Блюхер, слушая Агасфера, перебрался к нему на диван, смотрел на него своими светлыми и удивленными глазами. Когда Берг замолчал, командарм неопределенно усмехнулся, покрутил головой:
– Поразительно, господин шпион! Вы говорите – а я вам почему-то верю! Может, потому, что вы озвучиваете мои мысли? Да, я такой! Да, я умыкнул толику проклятого золота от ЦК партии – и если про это прознают, то не выговор дадут, не понизят в должности. Даже искупать вину кровью не пошлют на фронт – просто расстреляют! Как врага народа… А если буду ждать «подачек» из Москвы – то никакой боеспособной армии создать просто не смогу, и опять-таки попаду под критику партии. Эх ты, скажут! А еще орденоносец!
Блюхер помолчал, рассматривая свои сильные крестьянские руки.
– Вы очень умный и опасный человек, Берг! Опасный – и в то же время, как мне кажется, уязвимый. Вы ведь не швед, не немец – русский, признайтесь! Только русские могут быть такими!
Агасфер покачал головой:
– Разве это так важно, господин Блюхер? Русский ли, швед или немец? Важно то, что донос Салныня не дошел до Москвы. И коминтерновец Гришка не смог снова найти дезертира – я нашел его раньше. И не меня вам стоит опасаться, поверьте! Не случись у меня беды с сыном – убрался бы к себе в Шанхай, и не потревожил бы вас… А может, и предупредил бы. Я ведь и вправду давно в отставке, Блюхер! И согласился сюда поехать потому, что хотел по траве росяной походить. Над тихим омутом с удочкой посидеть, русские песни послушать… Мне ведь к супруге покойной пора, под березку шанхайскую. Верите?

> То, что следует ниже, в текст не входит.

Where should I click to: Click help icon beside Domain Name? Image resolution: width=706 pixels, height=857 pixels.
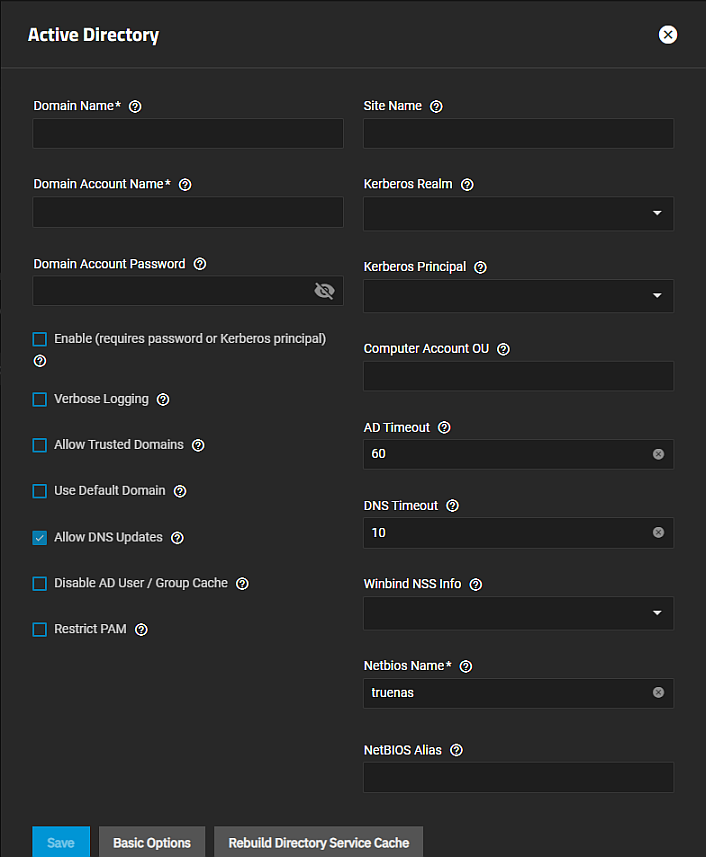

– Не знаю… Пожалуй, что верю. Хотя в наше время верить даже близким людям опасно… Стало быть, хоть в одном я не ошибся: русский ты, Берг! Да… Ну и как? Удалось – песни послушать, с удочкой посидеть?
– Частично. Другой Россия стала, господин Блюхер. Не та, которую я сорок лет назад помнил. Но все равно теперь на душе покойно и светло стало…
– Покойно и светло, – словно эхо, повторил Блюхер и снова уперся в лицо Агасфера светлыми, почти прозрачными глазами. – А как вы вообще попали за кордон, Берг? Вы офицер?